[Opening DOCUMENT SEGMENT section]

India's Real Estate Investment Trust (REIT) sector continues to demonstrate robust growth and attractive returns for investors. In a significant development, the country's four publicly listed REITs have distributed a total of Rs 1,559 crore to over 2.7 lakh unitholders. This distribution marks a substantial 13% year-on-year increase from Rs 1,371 crore distributed in the previous comparable period.

Key Players in the Indian REIT Market

The four listed REITs that have contributed to this impressive distribution include:

  1. Brookfield India Real Estate Trust
  2. Embassy Office Parks REIT
  3. Mindspace Business Parks REIT
  4. Nexus Select Trust

These REITs collectively manage a substantial portfolio exceeding 129 million square feet of Grade A office and retail assets across India, highlighting the scale and quality of their operations.

Cumulative Distributions and Market Capitalization

Since their inception, these REITs have cumulatively distributed over Rs 24,300 crore to their unitholders, underscoring their consistent performance and ability to generate returns. The combined market capitalization of all four REITs crossed a significant milestone, surpassing Rs 1 lakh crore.

Assets Under Management

The Indian REIT market's growth is further evidenced by its expanding asset base. The total gross Assets Under Management (AUM) of the Indian REIT market stood at approximately Rs 1,63,000 crore, reflecting the substantial value of the properties managed by these trusts.

[Closing DOCUMENT SEGMENT section]

▸ **CHECK YOUR UNDERSTANDING**
- a) Could you write out the part of the passage on India's REITs between "India's Real Estate" and "previous comparable period.", inclusive?
- b) Could you carry on the passage about India's REITs, picking up right after its final sentence?

[Opening SUPPLIED DATA section]

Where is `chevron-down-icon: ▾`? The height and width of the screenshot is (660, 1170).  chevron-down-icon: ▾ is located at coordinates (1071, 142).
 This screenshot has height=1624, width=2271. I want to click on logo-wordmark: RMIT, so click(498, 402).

[Closing SUPPLIED DATA section]

▸ **RESPONSES TO THE EXERCISE**
- a)
India's Real Estate Investment Trust (REIT) sector continues to demonstrate robust growth and attractive returns for investors. In a significant development, the country's four publicly listed REITs have distributed a total of Rs 1,559 crore to over 2.7 lakh unitholders. This distribution marks a substantial 13% year-on-year increase from Rs 1,371 crore distributed in the previous comparable period.

- b)
Performance Metrics

To better illustrate the growth and distribution figures, here's a breakdown of the key metrics:

Metric Current Period Previous Period YoY Growth
Distribution to Unitholders Rs 1,559.00 crore Rs 1,371.00 crore 13.00%
Number of Unitholders Over 2.7 lakh - -
Cumulative Distribution Since Inception Over Rs 24,300.00 crore - -
Combined Market Cap Over Rs 1,00,000.00 crore - -
Total Gross AUM Rs 1,63,000.00 crore - -

The significant year-on-year increase in distributions and the substantial market capitalization highlight the growing investor confidence in Indian REITs. These trusts have emerged as attractive investment vehicles, offering steady income streams and exposure to high-quality real estate assets.

As the Indian REIT market continues to mature, it is likely to play an increasingly important role in the country's real estate and investment landscape. The strong performance sets a positive tone, suggesting continued growth and returns for unitholders in the coming periods.